The only difference between this code and the code in the previous section is that here we use {func}`~meerkat.defer` instead of {func}`~meerkat.map` when creating the `age` column. The result is the same, but here the computation of both `"age"` and `"ma_eligible"` is performed together at the end, instead of in two stages. 

### Chaining deferred maps

Let's motivate the use of deferred maps with a more involved example: processing a dataset of images. We're going to use the [Imagenette dataset](https://github.com/fastai/imagenette#image%E7%BD%91), a small subset of the original [ImageNet](https://www.image-net.org/update-mar-11-2021.php).   We can load it from the Meerkat dataset registry with the {func}`~meerkat.get` function. This dataset is made up of 10 classes (e.g. "garbage truck", "gas pump", "golf ball"), but we'll focus on a simpler binary classification task: "parachute" vs. "golf ball".

```{code-cell} ipython3
:tags: [output_scroll]

df = mk.get("imagenette")
df = df[df["label"].isin(["parachute", "golf ball"])].sample(500)
df[["img", "label", "path"]]
```

Below, we've defined a classifier with a silly decision rule: it classifies an image as containing a parachute if in more than half of the pixels, the **blue** channel has the highest value (the logic being that parachutes are often photographed in the sky). 

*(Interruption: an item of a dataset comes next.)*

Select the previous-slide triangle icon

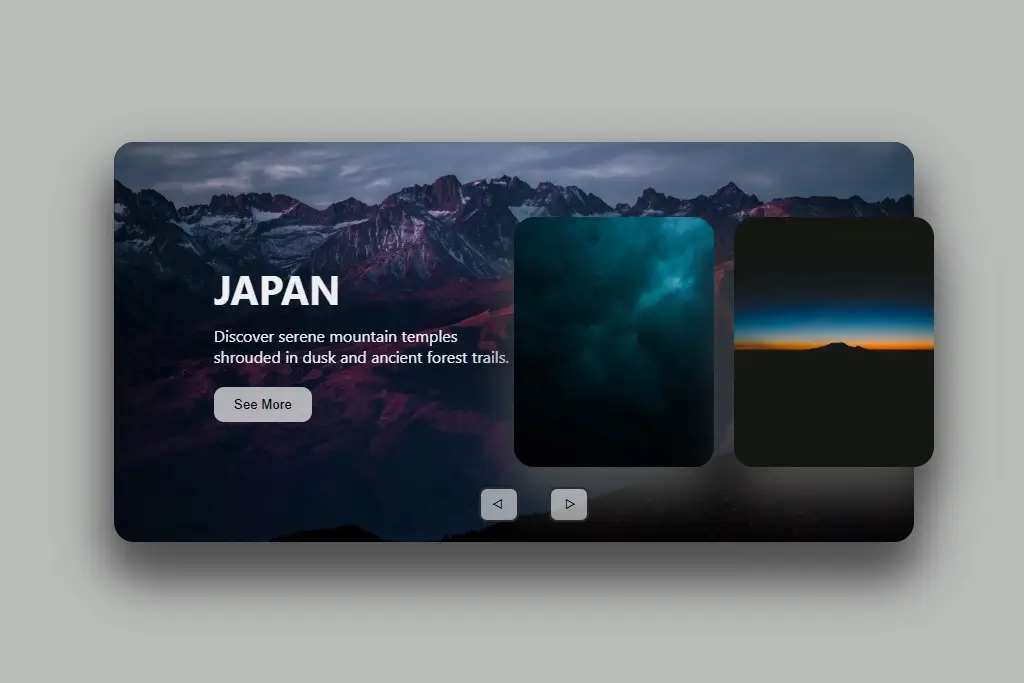click(499, 504)
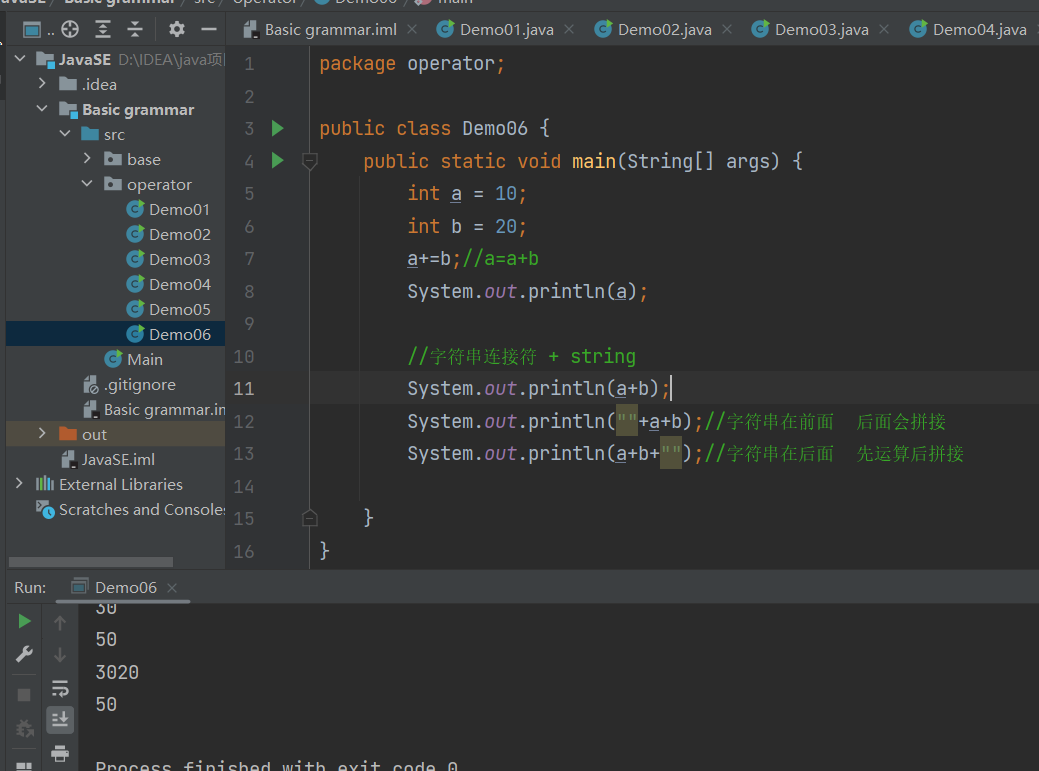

The classifier has two methods which we need to chain together: `preprocess` and `predict`. The `preprocess` method takes an image and returns a NumPy array of shape `(224, 224, 3)`. The `predict` method takes a batch of images and returns a boolean array with predictions.

```{margin} To batch or not to batch?
Note that `preprocess` takes a single image, while `predict` takes a batch of images. This is a common pattern in machine learning: preprocessing functions are often singleton while predict functions are often batched. Consider, for example, the `preprocess` and `embed_image` functions in the implementation of [CLIP](https://github.com/openai/CLIP), a popular image encoder.
```

```{code-cell} ipython3
from PIL.Image import Image
import numpy as np

class ParachuteClassifier:
    
    def preprocess(self, img: Image) -> np.ndarray:
        """Prepare an image for classification."""
        return np.array(img.convert("RGB").resize((224, 224)))
    
    def predict(self, batch: np.ndarray) -> np.ndarray:
        """Classify a batch of images as containing a parachute or not, using a 
        simple decision rule. 
        """
        return (np.argmax(batch, axis=3) == 2).mean(axis=1).mean(axis=1) > 0.5

classifier = ParachuteClassifier()
```
Because only one of the two methods is batched, chaining them correctly is a bit tricky (one approach might invovle a double for-loop). Fortunately, with deferred maps, we can chain together functions that use different batching strategies. First, we create a deferred column that applies `preprocess` to each image – by default `is_batched_fn=False`, so the `preprocess` method is applied to each image individually. Next, we map the `predict` method over the deferred column. Because `predict` is batched, we can use `is_batched_fn=True` an specify a `batch_size` to indicate that the `predict` method should be applied to batches of images.

```{code-cell} ipython3
preprocessed = df["img"].defer(classifier.preprocess)
df["prediction"] = preprocessed.map(
    classifier.predict, is_batched_fn=True, batch_size=32
)
```

Finally we can compute the accuracy of the classifier by mapping a simple function that compares the predictions to the ground truth labels. 

```{code-cell} ipython3
accuracy = df.map(lambda prediction, label: prediction == (label == "parachute")).mean()
print(f"Accuracy: {accuracy:.2%}")
``` 
Not too bad! I guess you can get pretty far in machine learning relying on spurious correlations. 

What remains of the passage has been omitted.